Marx, Karl Heinrich

Marx, Karl Heinrich
(1818–83)
   German founder of ‘scientific’ socialism. Marx’s father, Heinrich, belonged to the generation of Jews that was abruptly emancipated by the French conquest of the Rhineland and had its rights abrogated equally abruptly after the defeat of NAPOLEON. Heinrich, a lawyer, would have been unable to practise if he had remained a Jew, and he was converted to the Protestant Church in 1817. He was in any case detached from Judaism. In 1824 he had all his children baptized.
   Karl grew up to be a brilliant radical journalist and philosopher whose political views and activities caused him to be expelled from several countries. Not long after the 1848 revolution, during which he edited a revolutionary newspaper in Germany, he settled in London and spent the rest of his life there. He was the leading figure in the International Workingmen’s Association (The First International) founded in 1863.

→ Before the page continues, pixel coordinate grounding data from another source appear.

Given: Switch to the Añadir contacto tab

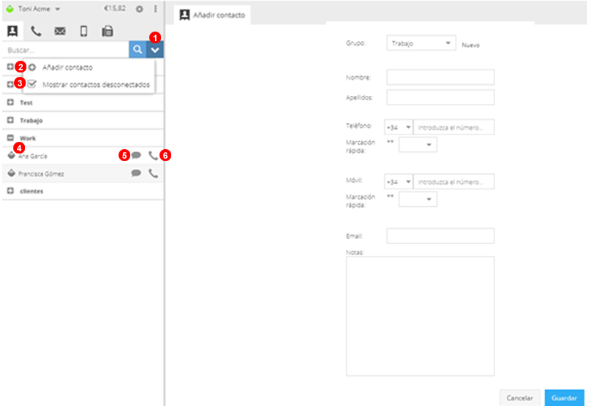Looking at the screenshot, I should [212, 14].
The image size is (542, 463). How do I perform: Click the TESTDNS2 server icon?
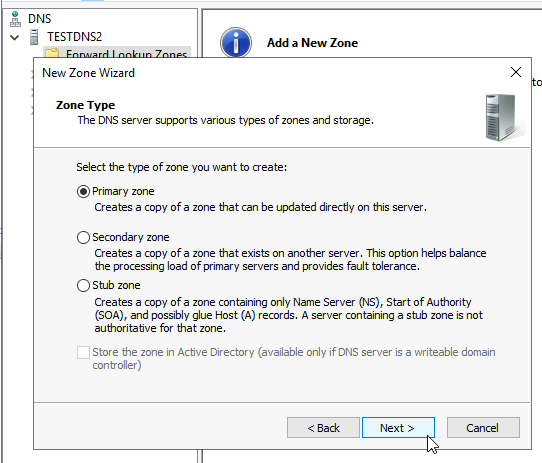34,37
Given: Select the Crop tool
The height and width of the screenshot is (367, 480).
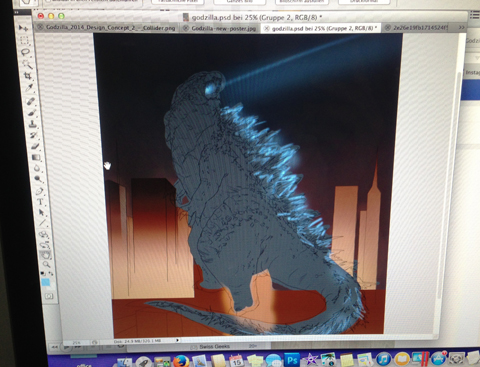Looking at the screenshot, I should 28,76.
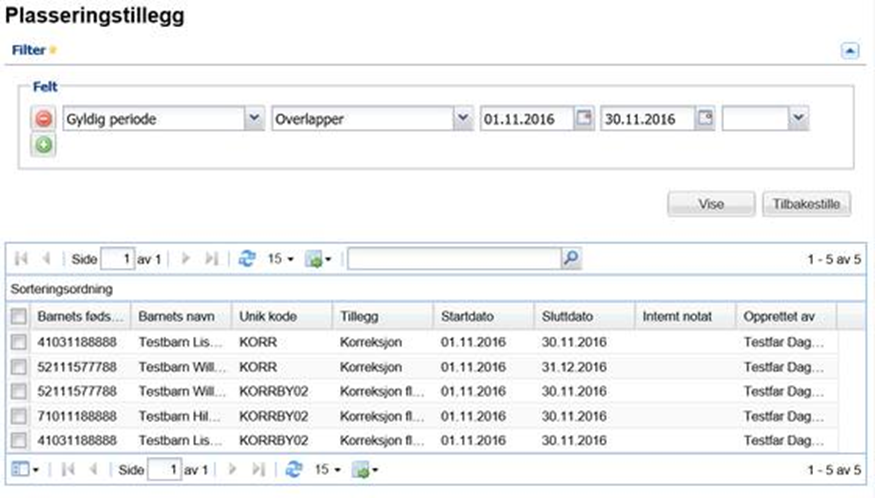Click the Vise button
Viewport: 875px width, 498px height.
pos(711,204)
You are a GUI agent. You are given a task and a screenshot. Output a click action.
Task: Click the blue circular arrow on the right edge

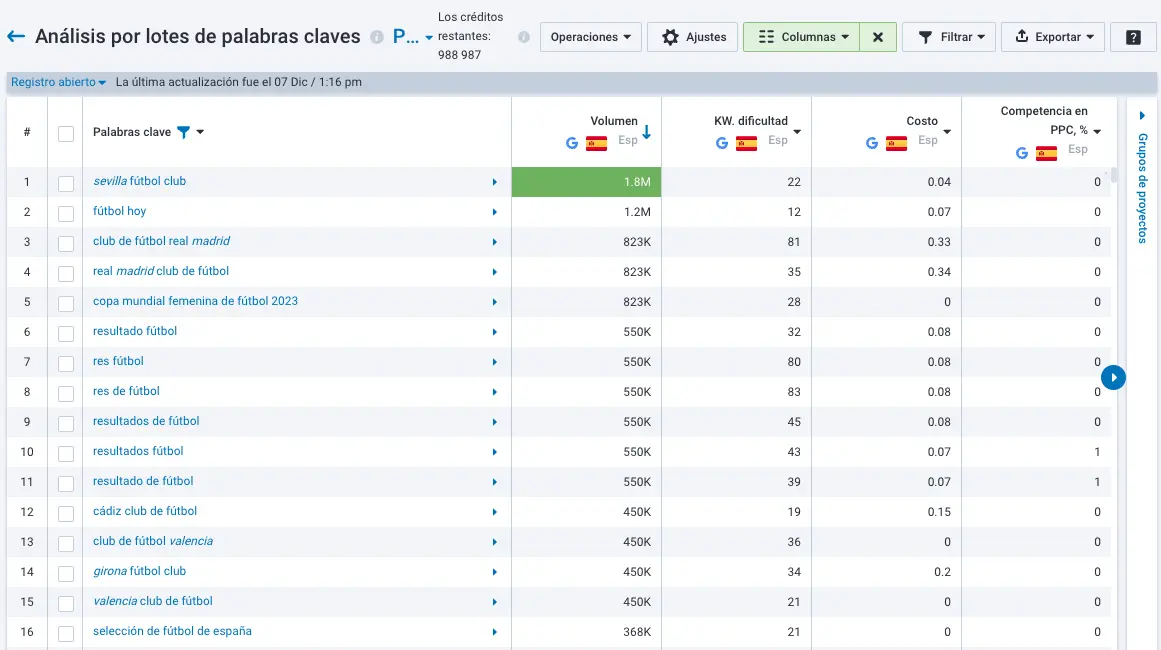point(1114,378)
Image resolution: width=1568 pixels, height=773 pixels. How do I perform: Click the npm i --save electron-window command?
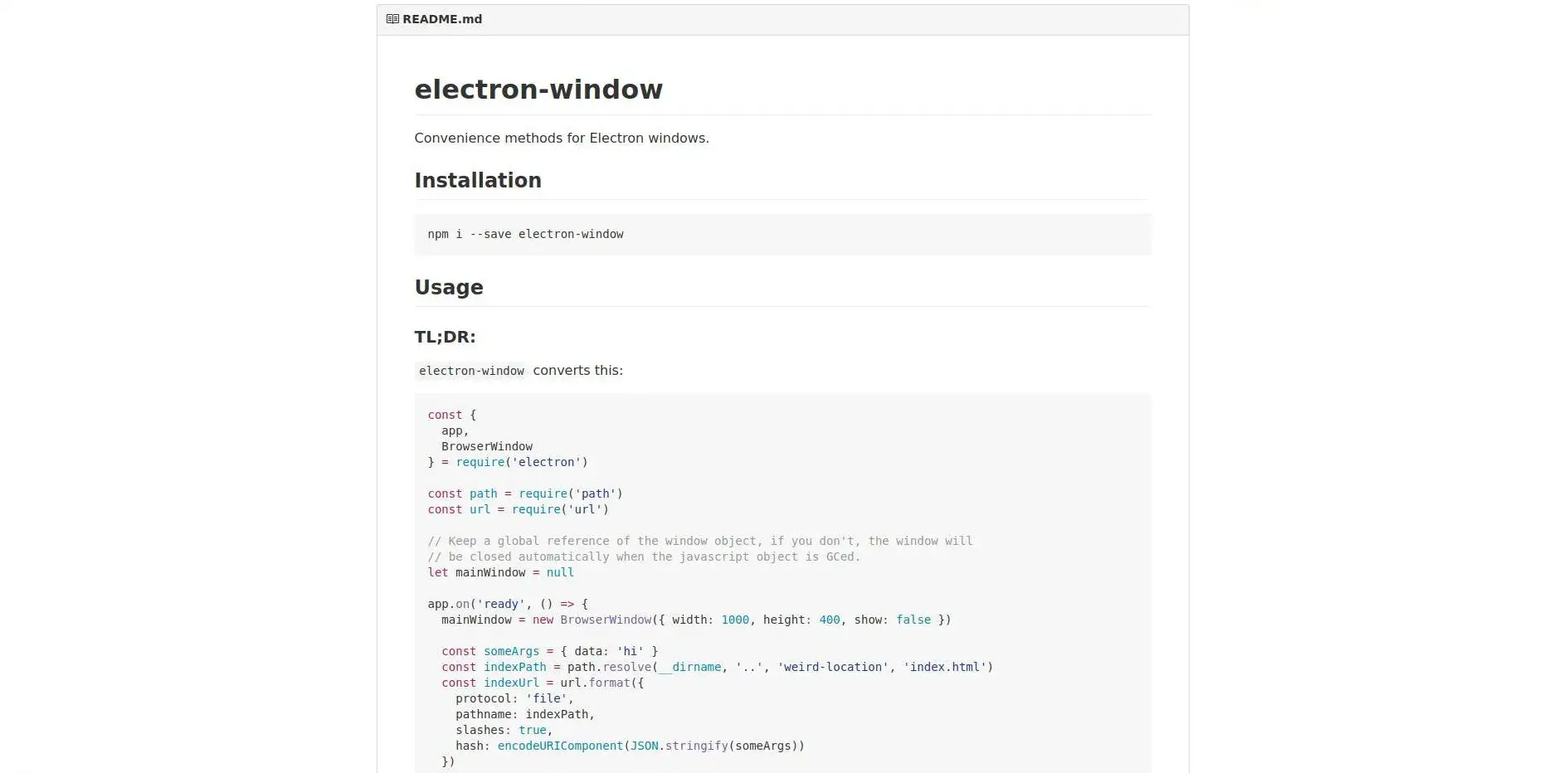pyautogui.click(x=525, y=235)
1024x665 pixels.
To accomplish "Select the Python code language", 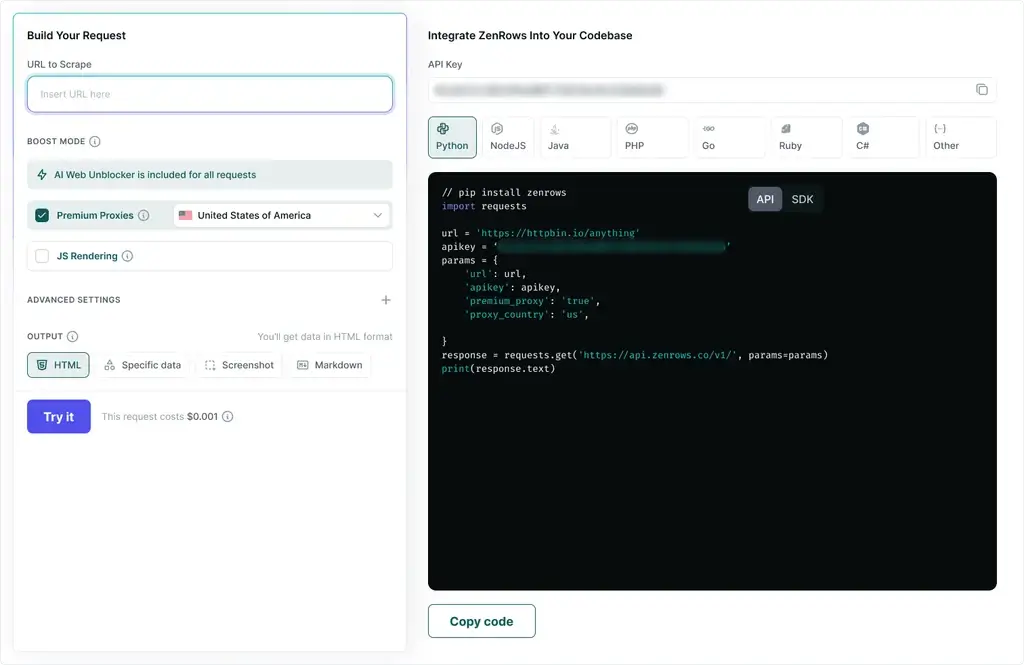I will pyautogui.click(x=452, y=137).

   It was during the 1840s that Marx developed his distinctive social philosophy. He saw human history as a series of struggles between social classes which was to culminate in the victory of the industrial proletariat over the bourgeois- capitalist class. Socialists, instead of trying to construct blueprints for the ideal society, should aid the proletariat in its revolutionary struggle, which would lead eventually to a classless society and a totally new phase in human history. The best-known of Marx’s many writings are The Communist Manifesto, a pamphlet written jointly with Friedrich Engels at the end of 1847, and the massive Das Kapital, which appeared between 1867 and 1893, the unfinished work being completed by Engels.
   Marx’s attitude to Jews and Judaism was strongly hostile and has often been called one of self-hatred. For a while, in his teens, he was deeply attached to Christianity, though he later became an atheist. In an essay on the Jewish question which appeared in 1844 Marx said that true emancipation, for Jews and others, would come only when society was emancipated from Judaism, which he equated with bourgeois capitalism. The essay was written at a time when Marx was engaged in working out his own political philosophy, but his other writings, both journalism and private letters, contain many anti-Semitic clichés. Marx was ignorant of Jewish history and culture. Though he wrote that the Jews had acted as a source of religious heresy in medieval Europe, he seems to have been unaware of Jewish martyrdom. More surprisingly, he was ignorant of contemporary Jewish social conditions outside Western Europe; in particular, Eastern European Jewry seems not to have existed for him. The only sympathetic article about Jews that he wrote came after he had discovered that there were poor Jews in Jerusalem. His daughter Eleanor (d. 1898), however, regarded herself as Jewish (though Marx’s wife was not a Jew) and liked to spend time among the Jewish workers in the East End of London. Marx’s hostility to Jews did not prevent enemies, from the anarchist Bakunin to the Nazis, from attacking him and his system in anti-Semitic terms. In the Soviet Union, where Marxism-Leninism was the official ideology, mention of his Jewish origin was deleted in reference works published from the end of the 1940s to the end of the 1980s.

Who’s Who in Jewish History after the period of the Old Testament. . 2012.